» SET PROBLEM
Retype each of the following entries word for word, leaving out the pictures.

******

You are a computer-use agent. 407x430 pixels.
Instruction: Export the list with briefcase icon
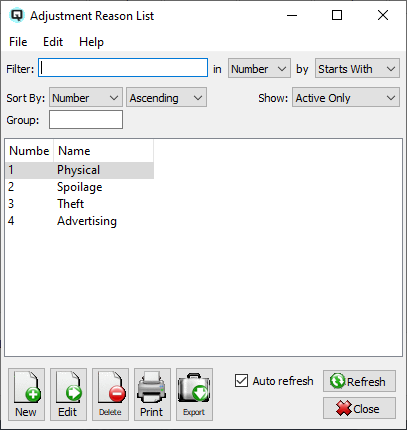194,394
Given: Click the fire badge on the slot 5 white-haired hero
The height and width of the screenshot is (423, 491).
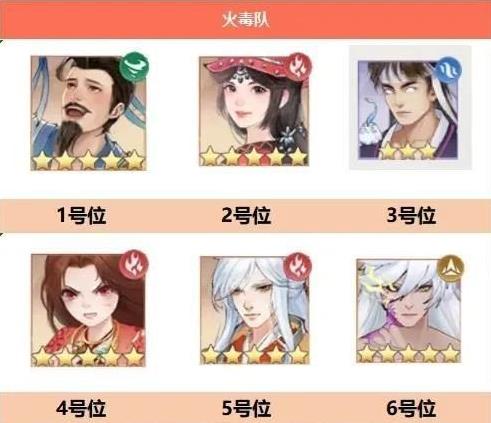Looking at the screenshot, I should pos(297,266).
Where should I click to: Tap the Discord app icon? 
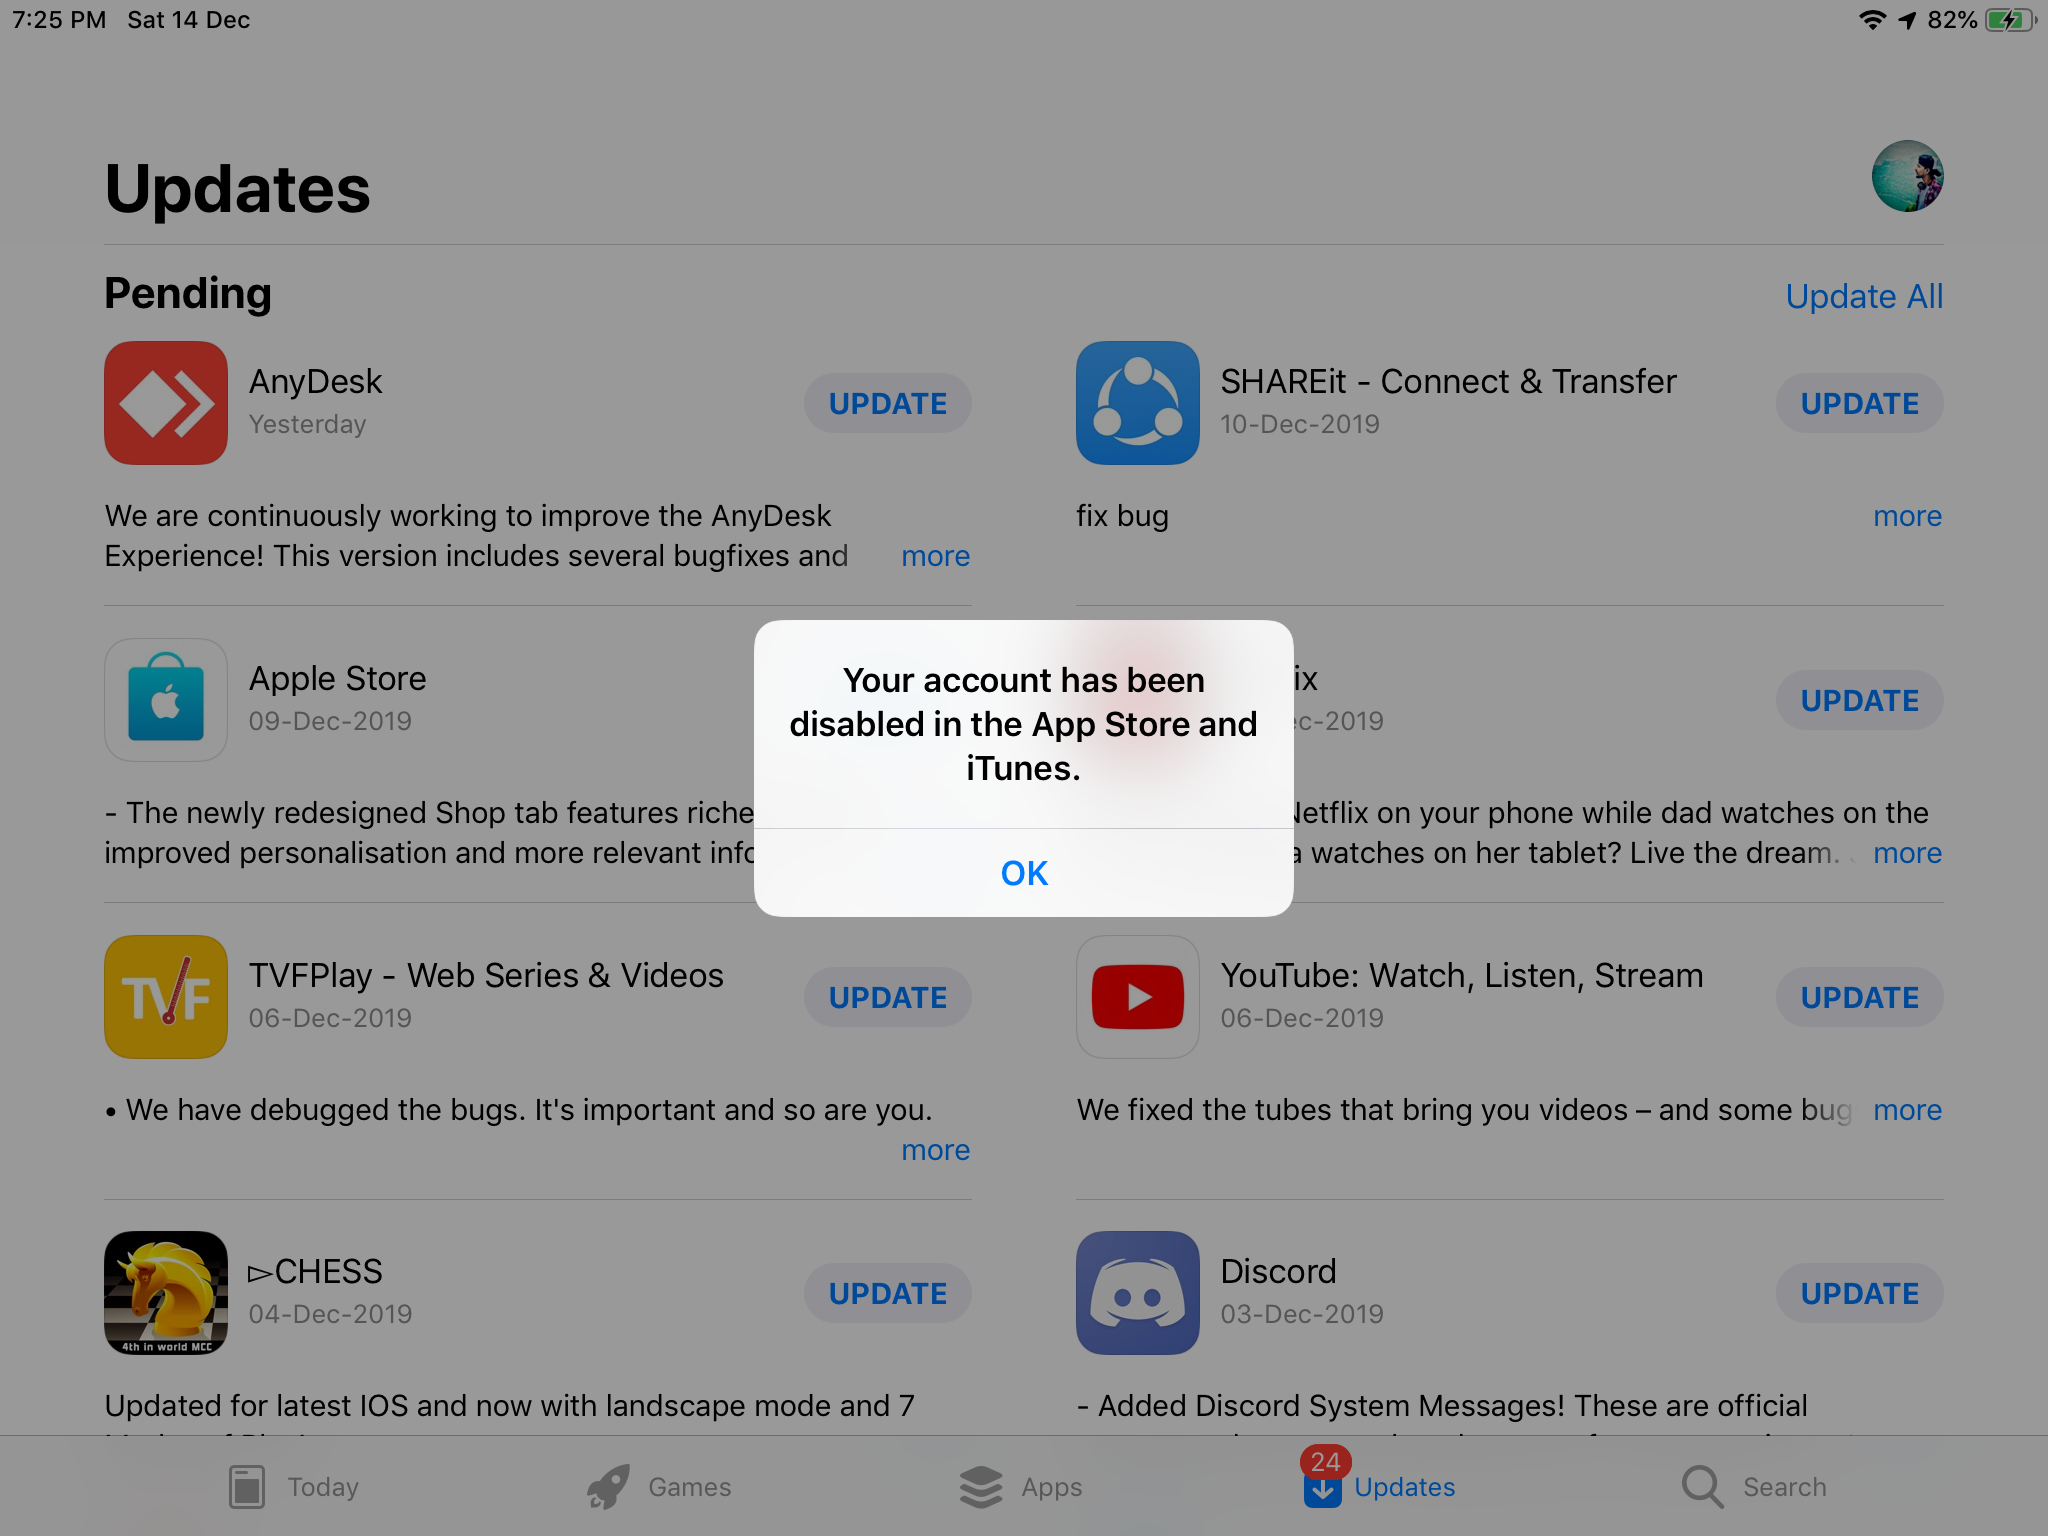[x=1137, y=1293]
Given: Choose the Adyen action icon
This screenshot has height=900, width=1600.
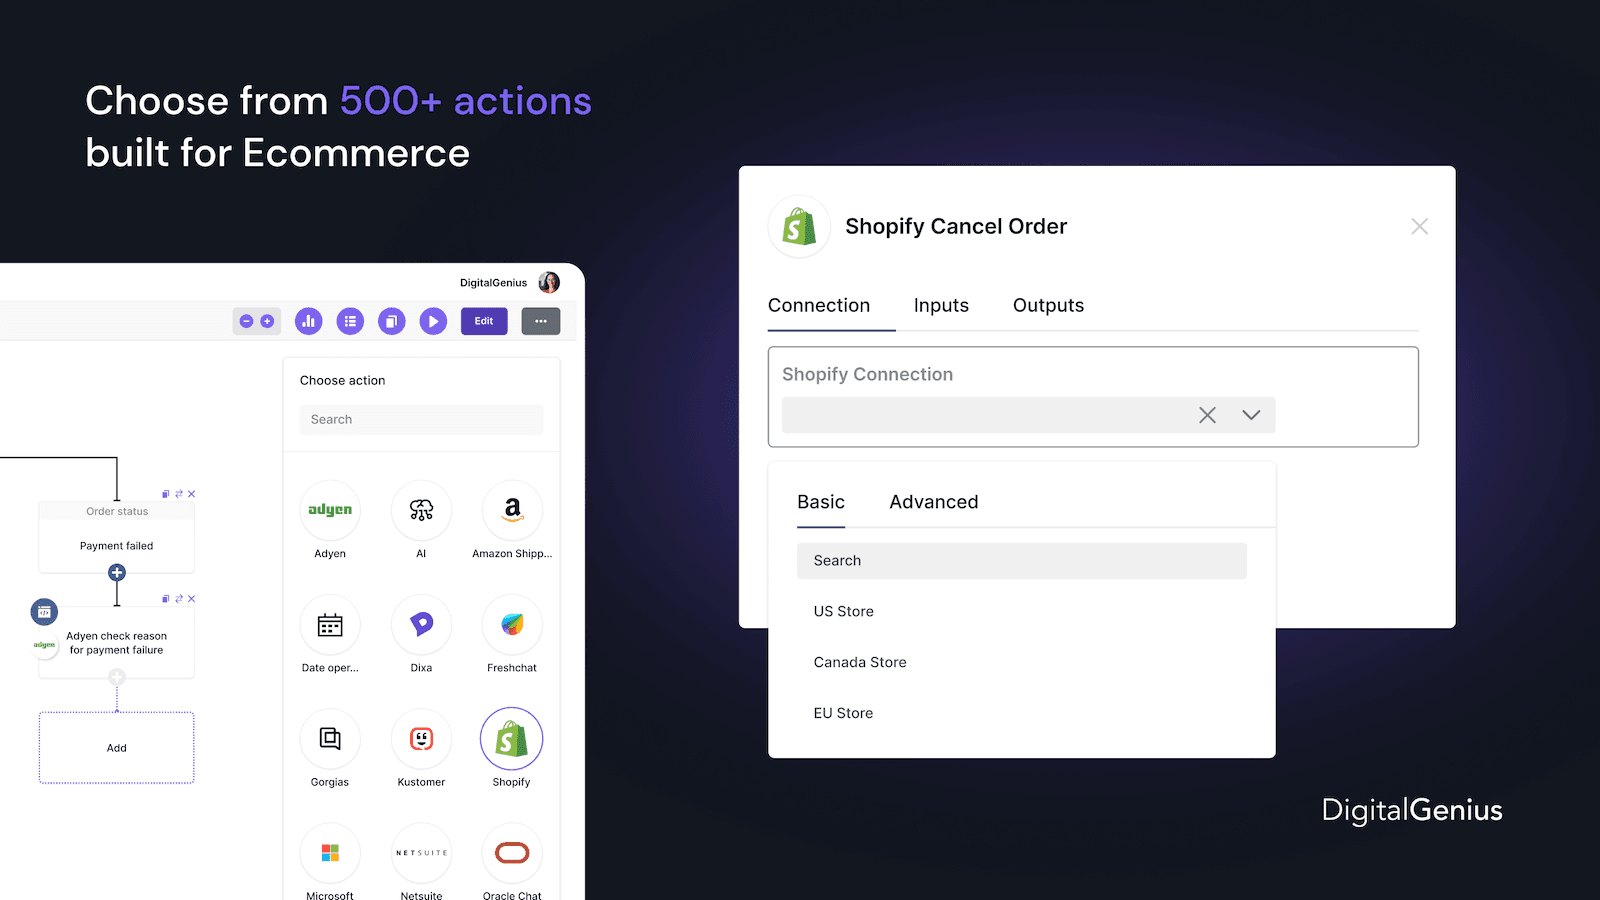Looking at the screenshot, I should 330,510.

******

» ANSWER BELOW
You are a computer-use agent. 407x430 pixels.
Instruction: Export the list with briefcase icon
194,394
Given: Click the fire badge on the slot 5 white-haired hero
The height and width of the screenshot is (423, 491).
Looking at the screenshot, I should pos(297,266).
Where should I click to: Tap the Discord app icon? 
[x=1137, y=1293]
Given: Choose the Adyen action icon
This screenshot has height=900, width=1600.
Looking at the screenshot, I should 330,510.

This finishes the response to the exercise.